Pour l’emporter, Fumio Kishida, 64 ans, a tiré parti du mécontentement suscité par la gestion contestable de la crise sanitaire et par l’organisation polémique des Jeux olympiques. N’étant plus au gouvernement depuis 2018, il était préservé de l’impopularité du cabinet du Premier ministre actuel, Yoshihide Suga, qui a préféré renoncer à son poste face à la pression populaire.

Et puis, Fumio Kishida, qui a passé sa jeunesse entre New York et Tokyo, est loin d’être un inconnu du grand public. Fils d’une famille de politiques japonais (son cousin est l’ancien ministre de l’Économie Yoichi Miyazawa, lui-même neveu de l’ancien Premier ministre Kiichi Miyazawa), ce diplômé de droit de l’université Waseda est député d’Hiroshima depuis 1993 (comme son père et son grand-père avant lui) et a été en charge de plusieurs ministères en 2007-2008, avant de devenir ministre des Affaires étrangères de Shinzō Abe. Il était alors reconnu pour ses capacités d’écoute, même s’il manquait de charisme selon la presse japonaise. Vu comme potentiel successeur d’Abe, il a dû renoncer à la tête de l’exécutif, n’étant pas soutenu par celui-ci.
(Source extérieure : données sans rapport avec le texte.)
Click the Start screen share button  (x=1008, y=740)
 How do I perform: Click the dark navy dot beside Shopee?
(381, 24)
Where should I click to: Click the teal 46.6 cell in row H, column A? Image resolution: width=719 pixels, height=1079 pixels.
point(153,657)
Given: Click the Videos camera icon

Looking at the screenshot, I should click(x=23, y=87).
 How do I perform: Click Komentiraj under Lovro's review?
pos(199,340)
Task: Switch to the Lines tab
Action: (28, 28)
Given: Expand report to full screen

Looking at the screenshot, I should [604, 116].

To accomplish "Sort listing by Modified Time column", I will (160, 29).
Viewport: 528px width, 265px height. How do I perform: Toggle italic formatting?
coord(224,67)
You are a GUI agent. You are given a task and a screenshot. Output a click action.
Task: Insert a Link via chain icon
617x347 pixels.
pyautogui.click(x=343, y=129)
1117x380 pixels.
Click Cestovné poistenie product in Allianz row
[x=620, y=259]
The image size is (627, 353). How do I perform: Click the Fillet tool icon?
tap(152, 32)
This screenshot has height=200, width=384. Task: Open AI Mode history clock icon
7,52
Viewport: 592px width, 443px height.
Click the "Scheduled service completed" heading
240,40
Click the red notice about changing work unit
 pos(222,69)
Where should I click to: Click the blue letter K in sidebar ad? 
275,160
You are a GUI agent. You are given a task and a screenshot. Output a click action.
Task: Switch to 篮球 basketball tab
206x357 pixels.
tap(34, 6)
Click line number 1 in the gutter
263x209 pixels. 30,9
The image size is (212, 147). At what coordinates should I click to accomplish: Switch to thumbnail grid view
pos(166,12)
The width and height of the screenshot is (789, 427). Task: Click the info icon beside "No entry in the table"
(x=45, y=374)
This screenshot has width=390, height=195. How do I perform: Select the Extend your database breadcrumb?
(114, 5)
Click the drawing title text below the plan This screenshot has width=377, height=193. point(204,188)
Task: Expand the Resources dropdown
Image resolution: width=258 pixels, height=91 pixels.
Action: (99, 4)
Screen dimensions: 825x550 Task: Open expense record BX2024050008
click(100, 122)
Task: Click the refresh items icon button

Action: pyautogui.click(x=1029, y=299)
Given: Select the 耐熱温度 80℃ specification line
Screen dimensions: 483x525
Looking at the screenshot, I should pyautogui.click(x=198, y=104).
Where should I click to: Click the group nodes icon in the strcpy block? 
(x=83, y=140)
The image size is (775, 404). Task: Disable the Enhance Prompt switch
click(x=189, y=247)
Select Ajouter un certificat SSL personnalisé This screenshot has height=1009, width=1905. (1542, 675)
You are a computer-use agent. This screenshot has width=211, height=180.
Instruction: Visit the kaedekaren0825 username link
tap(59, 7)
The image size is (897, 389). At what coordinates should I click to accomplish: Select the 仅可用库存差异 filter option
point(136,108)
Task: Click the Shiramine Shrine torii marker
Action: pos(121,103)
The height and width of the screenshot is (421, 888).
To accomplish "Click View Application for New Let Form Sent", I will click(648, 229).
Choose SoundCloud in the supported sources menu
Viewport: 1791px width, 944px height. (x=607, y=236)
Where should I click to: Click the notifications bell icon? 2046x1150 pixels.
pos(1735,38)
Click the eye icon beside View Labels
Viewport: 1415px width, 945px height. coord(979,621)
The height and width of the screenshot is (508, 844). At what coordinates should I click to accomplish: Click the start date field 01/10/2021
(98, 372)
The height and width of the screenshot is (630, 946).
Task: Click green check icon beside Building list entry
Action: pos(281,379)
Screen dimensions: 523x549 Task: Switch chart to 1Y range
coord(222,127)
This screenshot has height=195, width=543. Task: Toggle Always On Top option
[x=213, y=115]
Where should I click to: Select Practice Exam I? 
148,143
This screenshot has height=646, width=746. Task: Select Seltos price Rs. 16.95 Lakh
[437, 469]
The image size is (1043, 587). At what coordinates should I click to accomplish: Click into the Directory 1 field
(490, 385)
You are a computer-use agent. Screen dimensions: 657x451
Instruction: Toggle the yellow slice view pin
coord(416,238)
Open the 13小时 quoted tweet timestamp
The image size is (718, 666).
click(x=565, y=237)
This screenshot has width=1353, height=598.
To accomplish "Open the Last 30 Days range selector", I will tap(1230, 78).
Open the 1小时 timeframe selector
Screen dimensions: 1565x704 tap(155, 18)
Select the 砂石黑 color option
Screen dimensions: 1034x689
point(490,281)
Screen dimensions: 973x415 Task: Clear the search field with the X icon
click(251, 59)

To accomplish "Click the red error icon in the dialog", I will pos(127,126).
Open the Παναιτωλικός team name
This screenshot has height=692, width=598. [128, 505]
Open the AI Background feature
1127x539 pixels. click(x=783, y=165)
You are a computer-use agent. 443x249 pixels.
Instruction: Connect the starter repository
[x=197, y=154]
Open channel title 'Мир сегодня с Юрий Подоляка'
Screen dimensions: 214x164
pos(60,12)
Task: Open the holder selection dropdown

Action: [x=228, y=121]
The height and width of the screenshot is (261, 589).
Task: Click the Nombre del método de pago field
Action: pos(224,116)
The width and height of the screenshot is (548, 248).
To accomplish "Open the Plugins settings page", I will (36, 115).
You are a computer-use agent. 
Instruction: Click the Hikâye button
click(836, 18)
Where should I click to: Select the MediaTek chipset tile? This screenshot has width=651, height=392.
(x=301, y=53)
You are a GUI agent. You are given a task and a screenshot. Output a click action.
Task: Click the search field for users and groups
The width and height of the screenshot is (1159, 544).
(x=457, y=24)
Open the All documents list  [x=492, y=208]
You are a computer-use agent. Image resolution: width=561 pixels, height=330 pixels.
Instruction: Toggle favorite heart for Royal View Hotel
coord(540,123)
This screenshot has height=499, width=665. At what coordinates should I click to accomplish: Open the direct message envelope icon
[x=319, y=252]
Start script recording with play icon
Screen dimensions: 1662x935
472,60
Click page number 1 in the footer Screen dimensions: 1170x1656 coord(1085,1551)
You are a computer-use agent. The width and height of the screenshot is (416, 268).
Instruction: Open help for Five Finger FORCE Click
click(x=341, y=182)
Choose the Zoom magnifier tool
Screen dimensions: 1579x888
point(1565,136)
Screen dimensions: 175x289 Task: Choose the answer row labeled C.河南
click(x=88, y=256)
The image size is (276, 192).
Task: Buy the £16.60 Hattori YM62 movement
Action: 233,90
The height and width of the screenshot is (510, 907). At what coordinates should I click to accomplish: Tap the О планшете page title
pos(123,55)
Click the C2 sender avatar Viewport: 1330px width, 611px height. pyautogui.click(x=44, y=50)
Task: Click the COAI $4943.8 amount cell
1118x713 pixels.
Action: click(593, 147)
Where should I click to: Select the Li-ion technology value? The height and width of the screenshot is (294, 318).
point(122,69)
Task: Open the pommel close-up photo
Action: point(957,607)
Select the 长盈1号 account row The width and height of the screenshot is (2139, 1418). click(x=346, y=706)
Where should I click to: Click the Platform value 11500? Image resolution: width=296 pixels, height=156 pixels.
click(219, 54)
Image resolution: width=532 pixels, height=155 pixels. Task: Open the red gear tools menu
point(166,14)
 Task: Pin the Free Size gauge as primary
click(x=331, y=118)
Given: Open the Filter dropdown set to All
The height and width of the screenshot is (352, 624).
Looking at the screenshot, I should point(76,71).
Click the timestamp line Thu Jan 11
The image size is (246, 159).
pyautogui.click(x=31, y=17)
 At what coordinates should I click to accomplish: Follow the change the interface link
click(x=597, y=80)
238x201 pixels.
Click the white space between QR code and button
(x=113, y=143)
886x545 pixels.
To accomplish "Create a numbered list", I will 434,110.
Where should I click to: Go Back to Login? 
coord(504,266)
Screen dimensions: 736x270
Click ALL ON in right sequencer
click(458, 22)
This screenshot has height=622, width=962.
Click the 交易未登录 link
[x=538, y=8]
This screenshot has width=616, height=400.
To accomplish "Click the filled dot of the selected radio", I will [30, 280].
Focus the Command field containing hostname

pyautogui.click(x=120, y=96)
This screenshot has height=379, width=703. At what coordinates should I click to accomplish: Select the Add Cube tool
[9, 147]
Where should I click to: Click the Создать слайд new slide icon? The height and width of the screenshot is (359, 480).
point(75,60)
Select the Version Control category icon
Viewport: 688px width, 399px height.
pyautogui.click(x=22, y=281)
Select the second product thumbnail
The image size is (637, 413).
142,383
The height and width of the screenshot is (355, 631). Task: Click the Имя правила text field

Il a retenté sa chance lors de l’élection du PLD de 2020 mais Yoshihide Suga l’a littéralement écrasé avec 70% des voix (contre 16% pour Kishida).

Aujourd’hui, il milite pour que le PLD adopte un programme plus progressiste qu’auparavant: lutte contre les inégalités économiques (il estime que le néolibéralisme a creusé les écarts de revenus), défense du traité de non-prolifération nucléaire, etc. Il cherche aussi à avoir un ton plus cordial avec le grand voisin chinois, sans pour autant oublier de renforcer l’alliance avec les USA et Taïwan pour contrebalancer les ambitions de Pékin dans la région. Il reste néanmoins attaché à la reprise des centrales nucléaires dans le pays, toujours paralysées depuis la catastrophe de Fukushima en 2011, et n’est pas véritablement ouvert à la légalisation du mariage homosexuel.

Le Premier ministre en devenir devrait donc être un peu plus tourné vers le centre-droit que ses prédécesseurs. Pourtant, il n’est pas sûr que le parti le suive toujours dans cette direction. L’emprise du Nippon Kaigi (dont il fait partie comme de très nombreux députés PLD) reste forte et son gouvernement devra savamment doser les rapports entre factions. Preuve de cette influence: Kishida a déjà corsé le ton vis-à-vis de la Chine. D’habitude réticent à une révision de la Constitution, l’hypothèse n’est pas non plus totalement écartée. La bataille en coulisses entre les factions de PLD promet encore d’être féroce.